Islamic State-linked militants killed dozens of people when they attacked the Mozambican port town of Palma in March 2021, sending thousands fleeing into the surrounding forest.
The attack in Cabo Delgado province lasted several days, during which the militants hunted people in the town and forest. Some of the victims were beheaded.
The plaintiffs in the case accuse TotalEnergies, which ran a $20 billion liquefied natural gas project near Palma, of failing to ensure the safety of its local suppliers.

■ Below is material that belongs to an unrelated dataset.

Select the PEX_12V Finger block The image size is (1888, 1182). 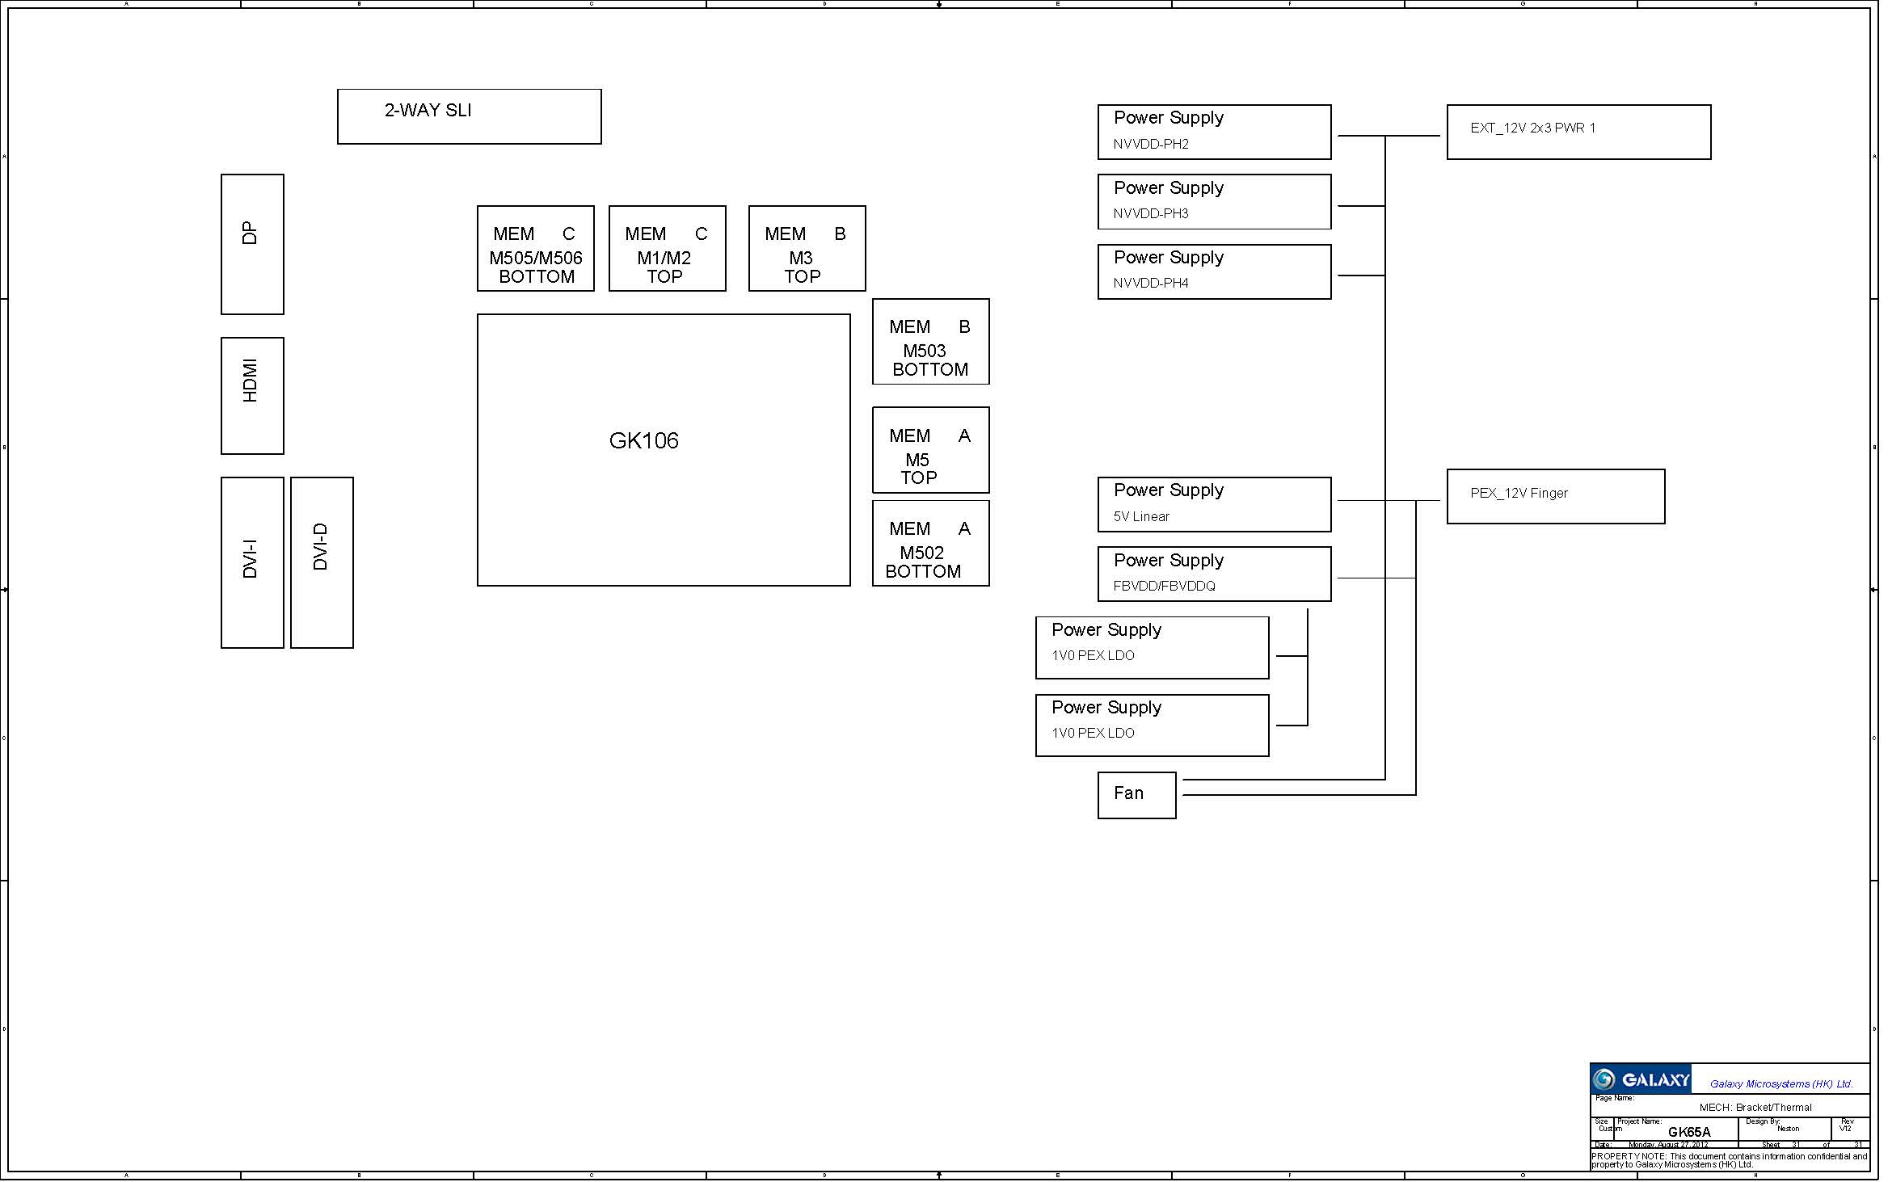pos(1555,496)
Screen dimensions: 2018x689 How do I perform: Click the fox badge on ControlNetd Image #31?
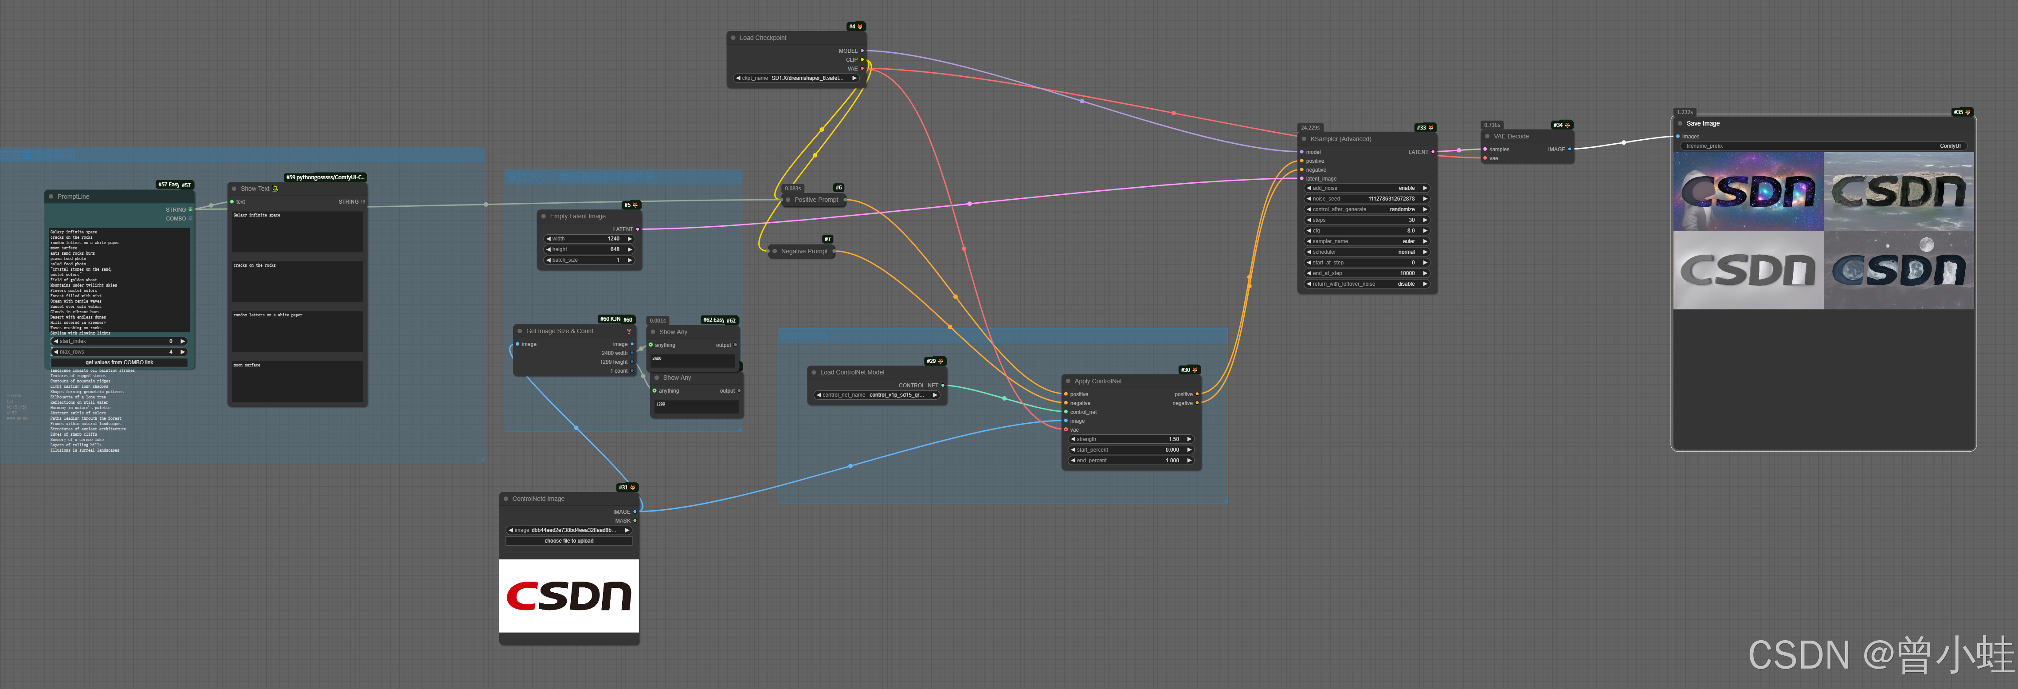[x=633, y=488]
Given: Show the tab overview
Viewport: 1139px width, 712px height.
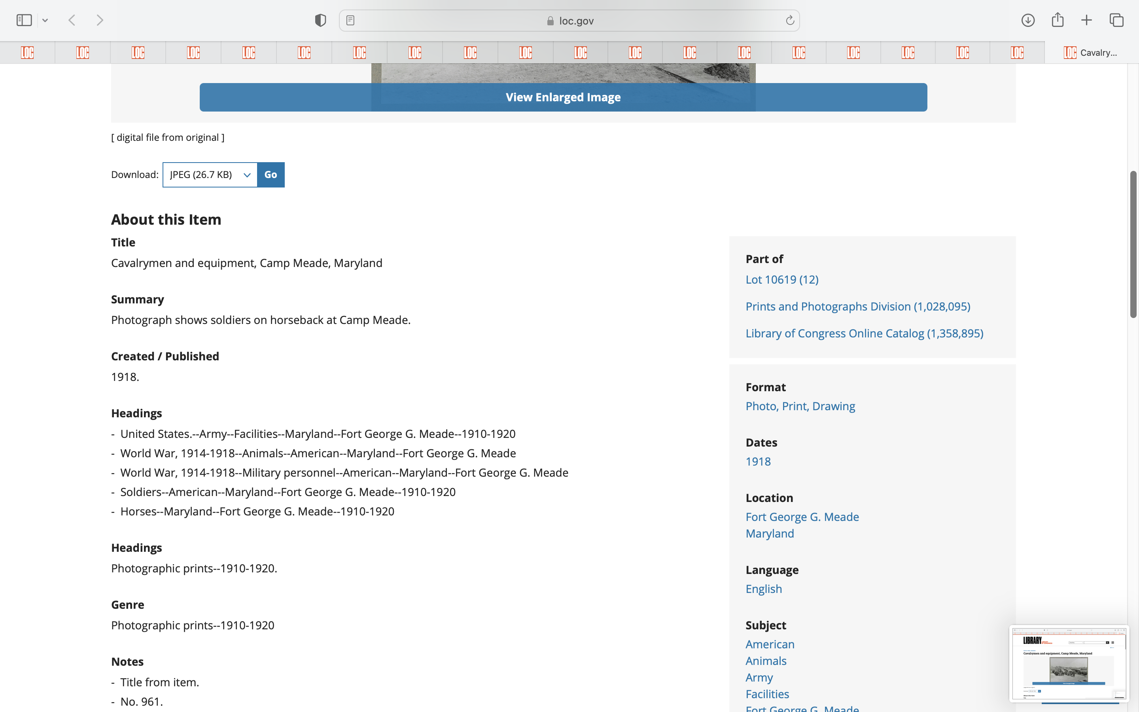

Mozambique's government said around 30 people were killed in the attack but Alex Perry, an independent journalist who carried out a five-month investigation into the massacre, counted 1,402 people dead or missing, including 55 Total contractors.
- 'Danger was known' -
The seven British and South African plaintiffs in the case --- three survivors and four relatives of victims -- accuse TotalEnergies, which was still known as Total in 2021, of failing to properly assess the threat to people working on the massive gas project, their lawyer Henri Thulliez told AFP.
"And yet the danger was known. Several villages had already been attacked before the Palma attack, and there was a real jihadist threat," he argued.
Total rival ExxonMobil had pulled out of the project in 2019 over what it saw as the excessive threat from the insurgents who had already displaced hundreds of thousands of people in Cabo Delgado province before the Palma attack.
Total is also accused of failing to assist people in danger for allegedly refusing to supply fuel to a private South African security company that was evacuating people from a lodge by helicopter.
Responding to questions from Le Monde newspaper TotalEnergies said Tuesday its Mozambican subsidiary had provided "significant" help to civilians caught up in the attack.
It said that when the jihadists struck it made plans to evacuate "all the staff working at the Afungi site" where the gas field is situated, and that its subsidiary had used a ferry to whisk people to safety.
In July 2021, Rwanda and southern African countries deployed troops which helped Mozambique retake control of much of Cabo Delgado.
TotalEnergies CEO Patrick Pouyanne has indicated that he hopes to soon relaunch the Palma project, despite sporadic and low-level jihadist attacks continuing in part of Cabo Delgado.
This is the second criminal complaint against the French gas giant in days.
Last week, four environmental groups launched legal action against the group for "climaticide" over a controversial oil project in Tanzania and Uganda.